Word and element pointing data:
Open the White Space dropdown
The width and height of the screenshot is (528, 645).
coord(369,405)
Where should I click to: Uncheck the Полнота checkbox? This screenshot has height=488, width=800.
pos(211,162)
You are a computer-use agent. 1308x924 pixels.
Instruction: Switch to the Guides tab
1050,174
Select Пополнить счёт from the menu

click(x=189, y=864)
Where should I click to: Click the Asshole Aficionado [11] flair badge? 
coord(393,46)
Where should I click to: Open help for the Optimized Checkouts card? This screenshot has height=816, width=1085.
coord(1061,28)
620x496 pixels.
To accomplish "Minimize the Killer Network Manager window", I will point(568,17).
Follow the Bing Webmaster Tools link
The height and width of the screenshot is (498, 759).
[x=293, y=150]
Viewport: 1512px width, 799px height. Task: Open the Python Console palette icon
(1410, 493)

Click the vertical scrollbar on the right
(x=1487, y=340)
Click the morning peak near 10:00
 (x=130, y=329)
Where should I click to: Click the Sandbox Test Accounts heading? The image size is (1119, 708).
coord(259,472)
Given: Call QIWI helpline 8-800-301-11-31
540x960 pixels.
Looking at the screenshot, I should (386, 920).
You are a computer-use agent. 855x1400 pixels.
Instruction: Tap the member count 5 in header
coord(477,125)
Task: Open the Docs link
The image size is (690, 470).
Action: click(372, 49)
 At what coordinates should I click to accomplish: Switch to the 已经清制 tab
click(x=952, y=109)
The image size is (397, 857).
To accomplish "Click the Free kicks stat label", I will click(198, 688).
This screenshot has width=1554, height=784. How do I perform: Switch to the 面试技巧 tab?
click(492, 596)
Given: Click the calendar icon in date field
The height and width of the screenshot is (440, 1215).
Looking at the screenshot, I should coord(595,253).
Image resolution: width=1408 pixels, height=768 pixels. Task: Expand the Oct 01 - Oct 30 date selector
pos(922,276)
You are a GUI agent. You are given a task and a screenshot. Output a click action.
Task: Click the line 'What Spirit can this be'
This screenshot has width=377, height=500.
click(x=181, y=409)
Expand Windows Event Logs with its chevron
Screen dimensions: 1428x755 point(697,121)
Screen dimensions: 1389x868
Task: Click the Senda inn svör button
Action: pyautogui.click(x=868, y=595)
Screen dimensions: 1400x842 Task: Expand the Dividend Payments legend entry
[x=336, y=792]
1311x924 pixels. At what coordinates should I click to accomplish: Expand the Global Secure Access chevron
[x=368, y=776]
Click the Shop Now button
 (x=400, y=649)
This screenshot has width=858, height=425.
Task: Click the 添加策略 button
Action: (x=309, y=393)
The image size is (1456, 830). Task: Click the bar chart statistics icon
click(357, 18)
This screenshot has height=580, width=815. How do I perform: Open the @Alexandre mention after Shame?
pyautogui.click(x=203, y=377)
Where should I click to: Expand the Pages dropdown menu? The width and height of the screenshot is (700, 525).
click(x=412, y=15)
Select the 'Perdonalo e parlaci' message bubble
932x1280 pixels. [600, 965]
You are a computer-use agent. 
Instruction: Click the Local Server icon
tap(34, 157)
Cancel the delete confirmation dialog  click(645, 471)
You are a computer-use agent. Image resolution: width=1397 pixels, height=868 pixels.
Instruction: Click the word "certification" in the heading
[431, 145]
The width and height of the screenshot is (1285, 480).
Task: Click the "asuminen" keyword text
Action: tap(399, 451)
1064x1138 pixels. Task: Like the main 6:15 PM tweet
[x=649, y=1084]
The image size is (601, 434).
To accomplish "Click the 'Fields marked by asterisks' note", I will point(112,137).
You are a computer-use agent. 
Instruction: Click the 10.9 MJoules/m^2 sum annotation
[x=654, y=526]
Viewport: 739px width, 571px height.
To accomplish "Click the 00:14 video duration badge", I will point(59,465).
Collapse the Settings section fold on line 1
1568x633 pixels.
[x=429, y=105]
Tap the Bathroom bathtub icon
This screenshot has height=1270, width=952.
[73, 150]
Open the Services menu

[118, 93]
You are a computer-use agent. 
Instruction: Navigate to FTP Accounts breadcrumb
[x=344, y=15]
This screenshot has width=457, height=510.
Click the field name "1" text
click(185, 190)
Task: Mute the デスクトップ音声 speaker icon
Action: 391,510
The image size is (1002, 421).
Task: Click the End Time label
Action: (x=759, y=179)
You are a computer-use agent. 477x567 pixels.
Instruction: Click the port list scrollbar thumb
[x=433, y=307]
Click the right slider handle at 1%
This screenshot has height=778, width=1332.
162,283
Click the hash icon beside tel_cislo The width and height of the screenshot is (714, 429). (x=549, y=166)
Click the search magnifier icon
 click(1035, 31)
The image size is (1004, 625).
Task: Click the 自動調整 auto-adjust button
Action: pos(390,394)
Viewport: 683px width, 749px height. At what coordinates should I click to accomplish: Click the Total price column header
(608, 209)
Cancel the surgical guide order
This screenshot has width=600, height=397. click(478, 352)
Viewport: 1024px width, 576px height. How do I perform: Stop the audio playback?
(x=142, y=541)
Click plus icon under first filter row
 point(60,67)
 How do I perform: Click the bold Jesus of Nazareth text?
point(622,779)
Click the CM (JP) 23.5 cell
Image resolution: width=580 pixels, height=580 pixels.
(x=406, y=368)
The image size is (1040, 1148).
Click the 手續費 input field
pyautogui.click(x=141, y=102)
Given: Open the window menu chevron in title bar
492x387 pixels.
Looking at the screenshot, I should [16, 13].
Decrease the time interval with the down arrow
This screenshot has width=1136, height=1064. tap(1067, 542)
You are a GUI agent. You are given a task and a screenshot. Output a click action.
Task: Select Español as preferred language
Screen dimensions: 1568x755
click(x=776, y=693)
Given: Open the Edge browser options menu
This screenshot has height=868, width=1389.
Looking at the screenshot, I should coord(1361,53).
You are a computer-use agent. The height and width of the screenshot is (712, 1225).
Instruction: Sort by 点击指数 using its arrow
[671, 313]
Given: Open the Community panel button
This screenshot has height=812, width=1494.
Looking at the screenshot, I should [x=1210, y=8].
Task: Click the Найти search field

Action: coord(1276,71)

## WHAT TO PRODUCE
Copy every line of the data above, word for word and unchanged.

## RESPONSE
Open the White Space dropdown
The width and height of the screenshot is (528, 645).
coord(369,405)
Where should I click to: Uncheck the Полнота checkbox? This screenshot has height=488, width=800.
pos(211,162)
You are a computer-use agent. 1308x924 pixels.
Instruction: Switch to the Guides tab
1050,174
Select Пополнить счёт from the menu

click(x=189, y=864)
Where should I click to: Click the Asshole Aficionado [11] flair badge? 
coord(393,46)
Where should I click to: Open help for the Optimized Checkouts card? This screenshot has height=816, width=1085.
coord(1061,28)
620x496 pixels.
To accomplish "Minimize the Killer Network Manager window", I will point(568,17).
Follow the Bing Webmaster Tools link
The height and width of the screenshot is (498, 759).
[x=293, y=150]
Viewport: 1512px width, 799px height. Task: Open the Python Console palette icon
(1410, 493)

Click the vertical scrollbar on the right
(x=1487, y=340)
Click the morning peak near 10:00
 (x=130, y=329)
Where should I click to: Click the Sandbox Test Accounts heading? The image size is (1119, 708).
coord(259,472)
Given: Call QIWI helpline 8-800-301-11-31
540x960 pixels.
Looking at the screenshot, I should (386, 920).
You are a computer-use agent. 855x1400 pixels.
Instruction: Tap the member count 5 in header
coord(477,125)
Task: Open the Docs link
The image size is (690, 470).
Action: click(372, 49)
 At what coordinates should I click to accomplish: Switch to the 已经清制 tab
click(x=952, y=109)
The image size is (397, 857).
To accomplish "Click the Free kicks stat label", I will click(198, 688).
This screenshot has width=1554, height=784. How do I perform: Switch to the 面试技巧 tab?
click(492, 596)
Given: Click the calendar icon in date field
The height and width of the screenshot is (440, 1215).
Looking at the screenshot, I should coord(595,253).
Image resolution: width=1408 pixels, height=768 pixels. Task: Expand the Oct 01 - Oct 30 date selector
pos(922,276)
You are a GUI agent. You are given a task and a screenshot. Output a click action.
Task: Click the line 'What Spirit can this be'
This screenshot has width=377, height=500.
click(x=181, y=409)
Expand Windows Event Logs with its chevron
Screen dimensions: 1428x755 point(697,121)
Screen dimensions: 1389x868
Task: Click the Senda inn svör button
Action: pyautogui.click(x=868, y=595)
Screen dimensions: 1400x842 Task: Expand the Dividend Payments legend entry
[x=336, y=792]
1311x924 pixels. At what coordinates should I click to accomplish: Expand the Global Secure Access chevron
[x=368, y=776]
Click the Shop Now button
 (x=400, y=649)
This screenshot has width=858, height=425.
Task: Click the 添加策略 button
Action: (x=309, y=393)
The image size is (1456, 830). Task: Click the bar chart statistics icon
click(357, 18)
This screenshot has height=580, width=815. How do I perform: Open the @Alexandre mention after Shame?
pyautogui.click(x=203, y=377)
Where should I click to: Expand the Pages dropdown menu? The width and height of the screenshot is (700, 525).
click(x=412, y=15)
Select the 'Perdonalo e parlaci' message bubble
932x1280 pixels. [600, 965]
You are a computer-use agent. 
Instruction: Click the Local Server icon
tap(34, 157)
Cancel the delete confirmation dialog  click(645, 471)
You are a computer-use agent. Image resolution: width=1397 pixels, height=868 pixels.
Instruction: Click the word "certification" in the heading
[431, 145]
The width and height of the screenshot is (1285, 480).
Task: Click the "asuminen" keyword text
Action: tap(399, 451)
1064x1138 pixels. Task: Like the main 6:15 PM tweet
[x=649, y=1084]
The image size is (601, 434).
To accomplish "Click the 'Fields marked by asterisks' note", I will point(112,137).
You are a computer-use agent. 
Instruction: Click the 10.9 MJoules/m^2 sum annotation
[x=654, y=526]
Viewport: 739px width, 571px height.
To accomplish "Click the 00:14 video duration badge", I will point(59,465).
Collapse the Settings section fold on line 1
1568x633 pixels.
[x=429, y=105]
Tap the Bathroom bathtub icon
This screenshot has height=1270, width=952.
[73, 150]
Open the Services menu

[118, 93]
You are a computer-use agent. 
Instruction: Navigate to FTP Accounts breadcrumb
[x=344, y=15]
This screenshot has width=457, height=510.
Click the field name "1" text
click(185, 190)
Task: Mute the デスクトップ音声 speaker icon
Action: 391,510
The image size is (1002, 421).
Task: Click the End Time label
Action: (x=759, y=179)
You are a computer-use agent. 477x567 pixels.
Instruction: Click the port list scrollbar thumb
[x=433, y=307]
Click the right slider handle at 1%
This screenshot has height=778, width=1332.
162,283
Click the hash icon beside tel_cislo The width and height of the screenshot is (714, 429). (x=549, y=166)
Click the search magnifier icon
 click(1035, 31)
The image size is (1004, 625).
Task: Click the 自動調整 auto-adjust button
Action: pos(390,394)
Viewport: 683px width, 749px height. At what coordinates should I click to accomplish: Click the Total price column header
(608, 209)
Cancel the surgical guide order
This screenshot has width=600, height=397. click(478, 352)
Viewport: 1024px width, 576px height. How do I perform: Stop the audio playback?
(x=142, y=541)
Click plus icon under first filter row
 point(60,67)
 How do I perform: Click the bold Jesus of Nazareth text?
point(622,779)
Click the CM (JP) 23.5 cell
Image resolution: width=580 pixels, height=580 pixels.
(x=406, y=368)
The image size is (1040, 1148).
Click the 手續費 input field
pyautogui.click(x=141, y=102)
Given: Open the window menu chevron in title bar
492x387 pixels.
Looking at the screenshot, I should [16, 13].
Decrease the time interval with the down arrow
This screenshot has width=1136, height=1064. tap(1067, 542)
You are a GUI agent. You are given a task and a screenshot. Output a click action.
Task: Select Español as preferred language
Screen dimensions: 1568x755
click(x=776, y=693)
Given: Open the Edge browser options menu
This screenshot has height=868, width=1389.
Looking at the screenshot, I should coord(1361,53).
You are a computer-use agent. The height and width of the screenshot is (712, 1225).
Instruction: Sort by 点击指数 using its arrow
[671, 313]
Given: Open the Community panel button
This screenshot has height=812, width=1494.
Looking at the screenshot, I should [x=1210, y=8].
Task: Click the Найти search field

Action: coord(1276,71)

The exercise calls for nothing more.